When you think about research, it’s easy to overlook all the experiments that didn’t work or provided the wrong outcome.
Just as chemical elements have an equal and opposite charge for protons and electrons, research results come in both positive outcomes (synthesis of lead candidate) and negative outcomes (black tar at bottom of RB flask with no indication of relevant product).
In the chemical world, this paradigm can amount to 90% of results. Despite this, negative results really can be as powerful as positive ones. They provide knowledge of what conditions didn’t work, what side reactions may occur, and what nuances are associated with a particular transformation. Harnessing this knowledge for future research can prevent unnecessary experiments being conducted, avoid the needless repetition of work, and ultimately, determine what direction research needs to take. In simple terms, ignoring negative outcomes can waste both time and money.
To help explore the need to capture chemical data in a dynamic fashion and get more insight into what is needed to make this a reality, I’ve called on a few colleagues of mine, Ian Peirson (Head of Product Planning) and Nathalie Batoux (Lead Business Analyst), to help explain the power of data management in chemistry.
What do you think are the 3 key elements of electronic data capture?

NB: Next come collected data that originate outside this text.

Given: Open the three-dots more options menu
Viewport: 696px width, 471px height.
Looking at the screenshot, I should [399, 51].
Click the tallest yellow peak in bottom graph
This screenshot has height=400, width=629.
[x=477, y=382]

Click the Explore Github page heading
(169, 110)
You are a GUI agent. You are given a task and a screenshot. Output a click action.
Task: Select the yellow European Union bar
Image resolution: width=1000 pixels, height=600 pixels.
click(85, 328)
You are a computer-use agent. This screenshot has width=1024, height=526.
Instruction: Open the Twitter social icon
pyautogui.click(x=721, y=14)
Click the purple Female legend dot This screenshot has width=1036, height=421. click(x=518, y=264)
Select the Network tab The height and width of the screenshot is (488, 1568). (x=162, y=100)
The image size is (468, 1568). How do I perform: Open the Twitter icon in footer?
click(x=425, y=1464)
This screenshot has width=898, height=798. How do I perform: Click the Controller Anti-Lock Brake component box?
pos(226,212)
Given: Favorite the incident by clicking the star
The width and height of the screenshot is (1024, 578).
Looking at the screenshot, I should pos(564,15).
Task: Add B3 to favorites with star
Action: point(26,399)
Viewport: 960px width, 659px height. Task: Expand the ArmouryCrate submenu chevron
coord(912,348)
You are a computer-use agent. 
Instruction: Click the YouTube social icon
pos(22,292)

- Quick and easy data entry – if there is a barrier to usage, people either won’t use the system, or the quality of data will be insufficient/poor.
- Quick to search – allowing users to leverage information from others, with access to all existing data.
- Elimination of data transcription (ability to link/reuse already entered data) – we have endeavoured to do this by leveraging information from a lookup e.g. density to automatically be entered into the stoich table, and to pre-fill fields in the registration form.
How can you build an effective chemistry data management system?
- The user experience (UI/UX) is vital – user acceptance is a key driver to the success of a project and it’s important that it’s easy to use (ideally without training).
- You need good understanding of the domain, of how the chemist of this domain works and of what data is important to this particular domain in order to capture it, calculate it and make it available for searching, reporting and analyzing.
- Having a platform that can transform your informatics landscape in an efficient and productive fashion with the ability to incorporate hosted or SaaS technology where the key driver is minimal overhead (IT staff, budgets, etc.) and increase collaboration by extending partnerships and integrations.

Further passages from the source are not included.